> **What you will do**
Please find every line of the listing below where "computer" occurs and copy it.

─── Study material ───

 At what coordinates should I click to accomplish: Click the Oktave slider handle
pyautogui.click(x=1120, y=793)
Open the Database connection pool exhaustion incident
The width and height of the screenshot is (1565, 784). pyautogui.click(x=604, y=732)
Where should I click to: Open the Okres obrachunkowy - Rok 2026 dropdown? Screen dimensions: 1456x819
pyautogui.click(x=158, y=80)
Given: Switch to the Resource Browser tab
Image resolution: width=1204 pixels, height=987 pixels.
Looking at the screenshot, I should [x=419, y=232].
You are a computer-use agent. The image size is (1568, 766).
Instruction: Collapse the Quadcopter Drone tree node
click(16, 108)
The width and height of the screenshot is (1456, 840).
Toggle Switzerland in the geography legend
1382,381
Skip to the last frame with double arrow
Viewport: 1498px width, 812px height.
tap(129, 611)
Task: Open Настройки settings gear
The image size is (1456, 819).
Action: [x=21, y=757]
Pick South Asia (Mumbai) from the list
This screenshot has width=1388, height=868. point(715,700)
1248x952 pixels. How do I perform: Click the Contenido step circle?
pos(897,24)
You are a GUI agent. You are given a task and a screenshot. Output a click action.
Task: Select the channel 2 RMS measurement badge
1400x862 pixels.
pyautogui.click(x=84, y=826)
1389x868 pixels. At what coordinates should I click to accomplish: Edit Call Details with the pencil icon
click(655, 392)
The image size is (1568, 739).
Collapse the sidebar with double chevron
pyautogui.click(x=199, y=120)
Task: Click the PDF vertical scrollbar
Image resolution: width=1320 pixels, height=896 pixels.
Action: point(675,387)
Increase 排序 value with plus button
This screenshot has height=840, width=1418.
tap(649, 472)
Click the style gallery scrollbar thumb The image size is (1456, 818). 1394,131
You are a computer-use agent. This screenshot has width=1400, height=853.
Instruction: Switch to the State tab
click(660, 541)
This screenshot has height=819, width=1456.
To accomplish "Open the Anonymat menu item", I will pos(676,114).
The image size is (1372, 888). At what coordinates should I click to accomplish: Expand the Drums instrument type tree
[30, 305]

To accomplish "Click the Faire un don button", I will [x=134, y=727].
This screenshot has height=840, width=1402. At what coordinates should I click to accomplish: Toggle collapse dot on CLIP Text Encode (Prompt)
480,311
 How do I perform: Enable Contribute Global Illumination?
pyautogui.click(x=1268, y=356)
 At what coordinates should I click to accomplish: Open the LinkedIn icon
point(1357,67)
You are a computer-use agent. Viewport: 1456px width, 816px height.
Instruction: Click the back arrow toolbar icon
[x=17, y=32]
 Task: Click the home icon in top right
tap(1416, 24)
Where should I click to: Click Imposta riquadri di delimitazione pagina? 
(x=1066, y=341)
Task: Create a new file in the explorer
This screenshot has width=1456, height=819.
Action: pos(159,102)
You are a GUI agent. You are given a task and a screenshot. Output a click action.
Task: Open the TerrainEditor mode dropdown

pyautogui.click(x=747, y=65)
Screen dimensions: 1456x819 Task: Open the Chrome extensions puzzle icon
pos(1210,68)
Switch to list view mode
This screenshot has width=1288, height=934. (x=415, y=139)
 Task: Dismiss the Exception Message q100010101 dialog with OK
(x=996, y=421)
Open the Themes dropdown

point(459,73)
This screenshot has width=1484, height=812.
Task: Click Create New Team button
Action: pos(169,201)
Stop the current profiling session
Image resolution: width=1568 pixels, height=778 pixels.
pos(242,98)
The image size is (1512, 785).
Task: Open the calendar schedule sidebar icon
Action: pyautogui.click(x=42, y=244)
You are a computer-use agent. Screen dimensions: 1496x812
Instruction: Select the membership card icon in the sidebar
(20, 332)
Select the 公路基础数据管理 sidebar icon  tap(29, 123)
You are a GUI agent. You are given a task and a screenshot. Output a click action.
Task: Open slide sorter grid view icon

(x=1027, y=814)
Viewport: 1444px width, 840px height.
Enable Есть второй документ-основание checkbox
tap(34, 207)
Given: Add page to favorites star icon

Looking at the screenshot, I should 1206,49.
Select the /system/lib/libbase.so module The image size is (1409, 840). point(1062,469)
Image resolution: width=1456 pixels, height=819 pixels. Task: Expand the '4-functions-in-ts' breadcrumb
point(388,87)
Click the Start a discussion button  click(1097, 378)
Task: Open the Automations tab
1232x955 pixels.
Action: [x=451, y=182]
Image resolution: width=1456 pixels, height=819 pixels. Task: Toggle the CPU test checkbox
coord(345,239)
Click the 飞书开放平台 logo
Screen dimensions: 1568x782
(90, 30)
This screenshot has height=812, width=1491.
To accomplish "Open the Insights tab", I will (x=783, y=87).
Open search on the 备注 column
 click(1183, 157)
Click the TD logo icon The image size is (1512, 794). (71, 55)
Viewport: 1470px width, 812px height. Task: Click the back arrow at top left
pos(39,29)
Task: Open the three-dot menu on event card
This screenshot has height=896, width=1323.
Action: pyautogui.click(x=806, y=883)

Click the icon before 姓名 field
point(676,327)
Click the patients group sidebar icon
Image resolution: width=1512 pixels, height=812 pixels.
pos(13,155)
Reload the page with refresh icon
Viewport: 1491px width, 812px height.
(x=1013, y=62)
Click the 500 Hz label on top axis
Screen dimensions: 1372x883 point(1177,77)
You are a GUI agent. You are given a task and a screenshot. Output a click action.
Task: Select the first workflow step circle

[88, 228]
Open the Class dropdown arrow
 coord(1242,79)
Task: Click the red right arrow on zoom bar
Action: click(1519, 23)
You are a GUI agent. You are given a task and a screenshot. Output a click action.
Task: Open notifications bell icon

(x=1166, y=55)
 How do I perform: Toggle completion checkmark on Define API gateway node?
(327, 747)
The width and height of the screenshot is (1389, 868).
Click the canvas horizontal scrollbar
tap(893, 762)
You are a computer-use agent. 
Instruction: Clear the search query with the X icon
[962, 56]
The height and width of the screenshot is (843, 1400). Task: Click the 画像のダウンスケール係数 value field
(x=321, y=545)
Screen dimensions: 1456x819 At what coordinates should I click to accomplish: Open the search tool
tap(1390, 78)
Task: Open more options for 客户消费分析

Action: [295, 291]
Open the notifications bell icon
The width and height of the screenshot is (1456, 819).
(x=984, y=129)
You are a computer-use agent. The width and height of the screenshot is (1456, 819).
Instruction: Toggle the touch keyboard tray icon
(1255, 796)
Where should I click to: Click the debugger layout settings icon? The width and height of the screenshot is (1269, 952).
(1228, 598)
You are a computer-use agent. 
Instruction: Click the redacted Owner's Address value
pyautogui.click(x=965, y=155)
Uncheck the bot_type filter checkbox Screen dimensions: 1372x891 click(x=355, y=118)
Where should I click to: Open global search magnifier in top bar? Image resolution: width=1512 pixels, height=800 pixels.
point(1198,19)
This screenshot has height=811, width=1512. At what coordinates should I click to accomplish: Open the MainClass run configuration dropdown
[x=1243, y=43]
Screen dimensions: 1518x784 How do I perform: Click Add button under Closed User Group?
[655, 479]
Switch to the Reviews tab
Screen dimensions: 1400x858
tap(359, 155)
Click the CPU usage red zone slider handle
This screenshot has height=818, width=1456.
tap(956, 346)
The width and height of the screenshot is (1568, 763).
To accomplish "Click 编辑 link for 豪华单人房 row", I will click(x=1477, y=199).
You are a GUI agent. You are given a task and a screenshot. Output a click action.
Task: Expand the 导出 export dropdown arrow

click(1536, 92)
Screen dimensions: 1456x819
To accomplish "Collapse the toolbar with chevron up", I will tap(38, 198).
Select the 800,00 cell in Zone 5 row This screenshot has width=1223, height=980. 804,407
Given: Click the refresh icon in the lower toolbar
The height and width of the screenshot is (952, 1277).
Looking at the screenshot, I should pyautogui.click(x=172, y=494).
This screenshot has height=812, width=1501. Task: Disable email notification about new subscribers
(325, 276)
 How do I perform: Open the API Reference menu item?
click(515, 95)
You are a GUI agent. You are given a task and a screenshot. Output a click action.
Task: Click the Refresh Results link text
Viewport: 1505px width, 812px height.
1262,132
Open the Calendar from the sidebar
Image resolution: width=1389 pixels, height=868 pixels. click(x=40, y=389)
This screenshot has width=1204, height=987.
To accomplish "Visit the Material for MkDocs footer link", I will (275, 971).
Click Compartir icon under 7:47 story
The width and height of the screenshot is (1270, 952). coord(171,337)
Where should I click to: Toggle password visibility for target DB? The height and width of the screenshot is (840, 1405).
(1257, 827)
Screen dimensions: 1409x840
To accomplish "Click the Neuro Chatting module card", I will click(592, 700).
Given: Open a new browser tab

───

> **Reply to the exercise**
You are a computer-use agent. The image size is (1568, 766).
You are a computer-use agent. This screenshot has width=1400, height=853.
You are a computer-use agent. Viewport: 1456px width, 816px height.
You are a computer-use agent. Screen dimensions: 1496x812
You are a computer-use agent. 
You are a computer-use agent. The width and height of the screenshot is (1456, 819).
You are a computer-use agent. 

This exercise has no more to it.